■ What you have to do:
Each record is to be printed again exactly, though not its pictures.

(Stored dataset items)

# # # #

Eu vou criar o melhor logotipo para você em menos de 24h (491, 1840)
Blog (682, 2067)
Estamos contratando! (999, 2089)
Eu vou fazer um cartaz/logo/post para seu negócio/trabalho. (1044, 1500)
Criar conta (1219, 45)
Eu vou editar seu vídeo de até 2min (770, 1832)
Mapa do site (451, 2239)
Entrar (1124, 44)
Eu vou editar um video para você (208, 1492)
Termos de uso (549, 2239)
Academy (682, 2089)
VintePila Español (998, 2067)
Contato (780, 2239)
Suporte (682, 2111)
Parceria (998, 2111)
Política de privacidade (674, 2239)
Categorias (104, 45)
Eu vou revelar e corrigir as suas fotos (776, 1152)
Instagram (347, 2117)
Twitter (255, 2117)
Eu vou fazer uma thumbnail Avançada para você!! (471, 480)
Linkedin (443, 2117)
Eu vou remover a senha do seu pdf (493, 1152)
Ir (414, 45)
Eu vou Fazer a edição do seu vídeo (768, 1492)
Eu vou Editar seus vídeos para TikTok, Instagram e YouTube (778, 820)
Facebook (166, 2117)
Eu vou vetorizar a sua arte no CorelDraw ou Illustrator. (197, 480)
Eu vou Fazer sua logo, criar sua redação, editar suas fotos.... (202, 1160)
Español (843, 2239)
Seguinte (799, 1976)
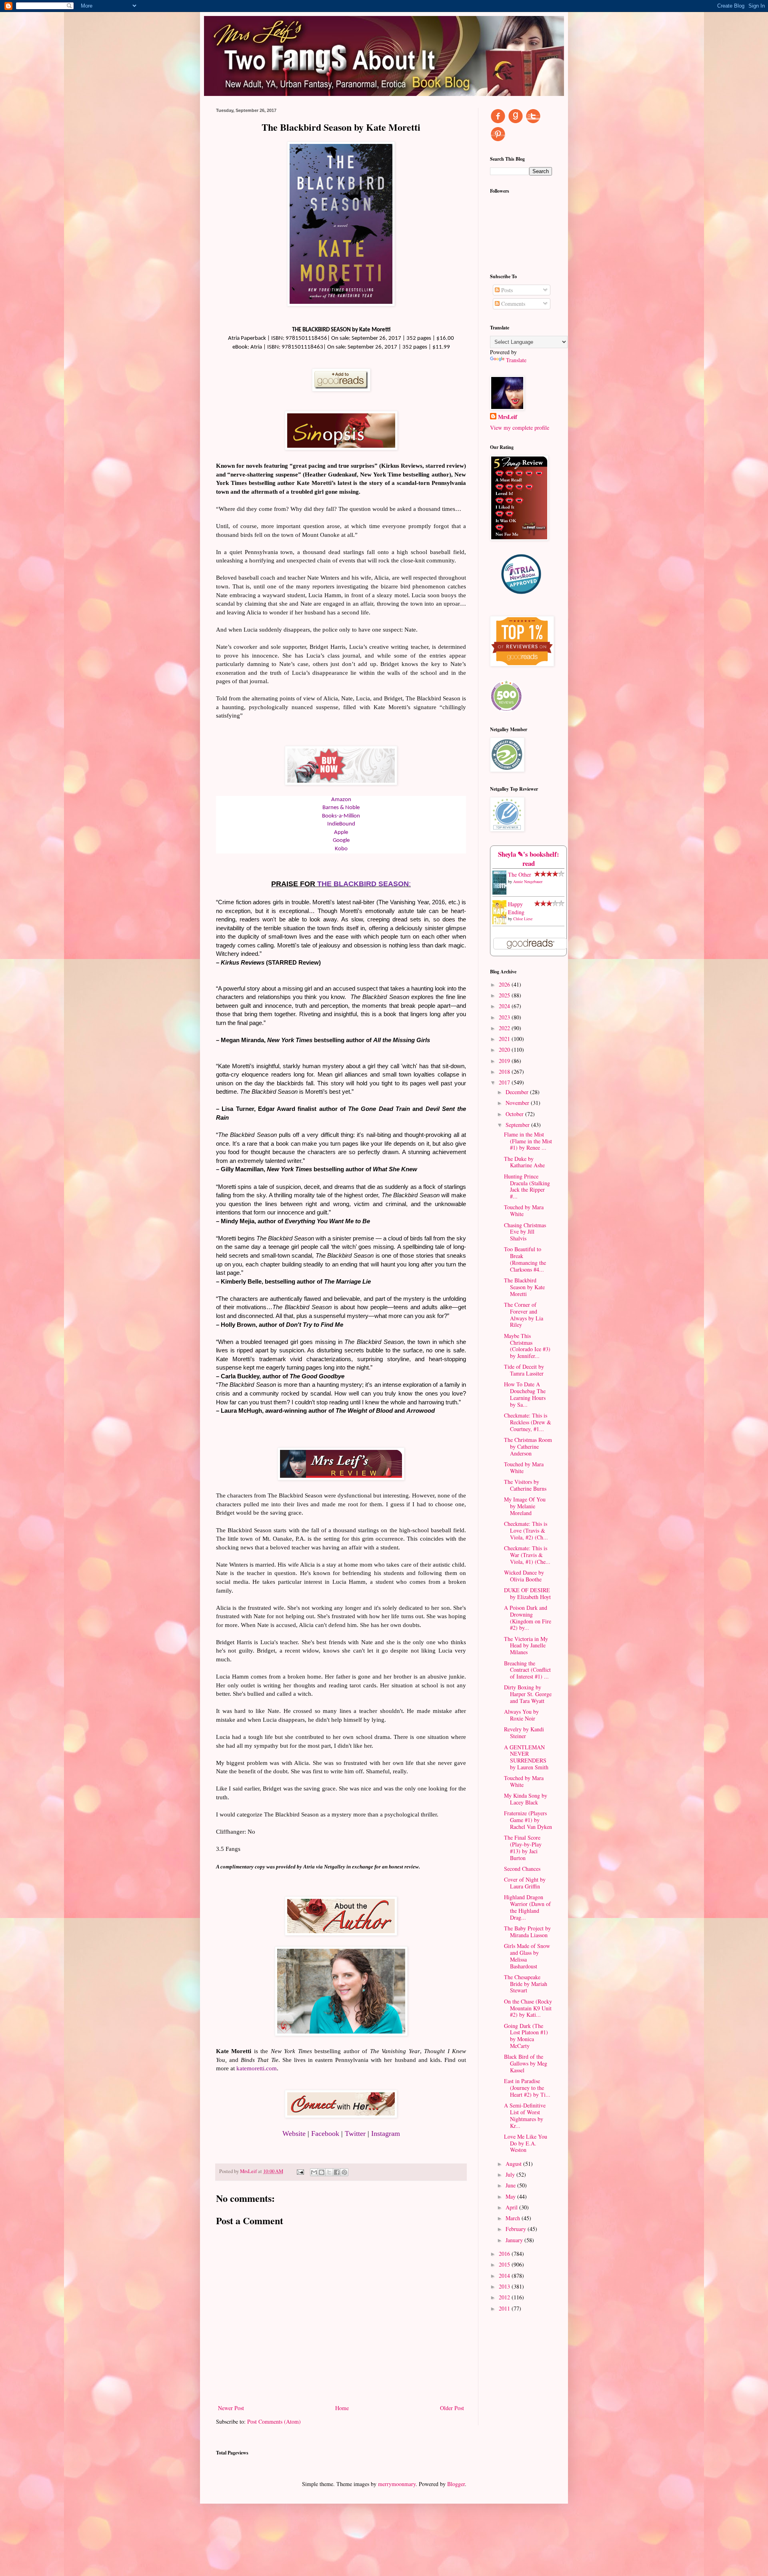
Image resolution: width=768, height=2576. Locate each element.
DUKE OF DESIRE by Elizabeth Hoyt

# # # #

■ Output below:
Eu vou criar o melhor logotipo para você em menos de 24h (491, 1840)
Blog (682, 2067)
Estamos contratando! (999, 2089)
Eu vou fazer um cartaz/logo/post para seu negócio/trabalho. (1044, 1500)
Criar conta (1219, 45)
Eu vou editar seu vídeo de até 2min (770, 1832)
Mapa do site (451, 2239)
Entrar (1124, 44)
Eu vou editar um video para você (208, 1492)
Termos de uso (549, 2239)
Academy (682, 2089)
VintePila Español (998, 2067)
Contato (780, 2239)
Suporte (682, 2111)
Parceria (998, 2111)
Política de privacidade (674, 2239)
Categorias (104, 45)
Eu vou revelar e corrigir as suas fotos (776, 1152)
Instagram (347, 2117)
Twitter (255, 2117)
Eu vou fazer uma thumbnail Avançada para você!! (471, 480)
Linkedin (443, 2117)
Eu vou remover a senha do seu pdf (493, 1152)
Ir (414, 45)
Eu vou Fazer a edição do seu vídeo (768, 1492)
Eu vou Editar seus vídeos para TikTok, Instagram e YouTube (778, 820)
Facebook (166, 2117)
Eu vou vetorizar a sua arte no CorelDraw ou Illustrator. (197, 480)
Eu vou Fazer sua logo, criar sua redação, editar suas fotos.... (202, 1160)
Español (843, 2239)
Seguinte (799, 1976)
Image resolution: width=768, height=2576. Locate each element.
DUKE OF DESIRE by Elizabeth Hoyt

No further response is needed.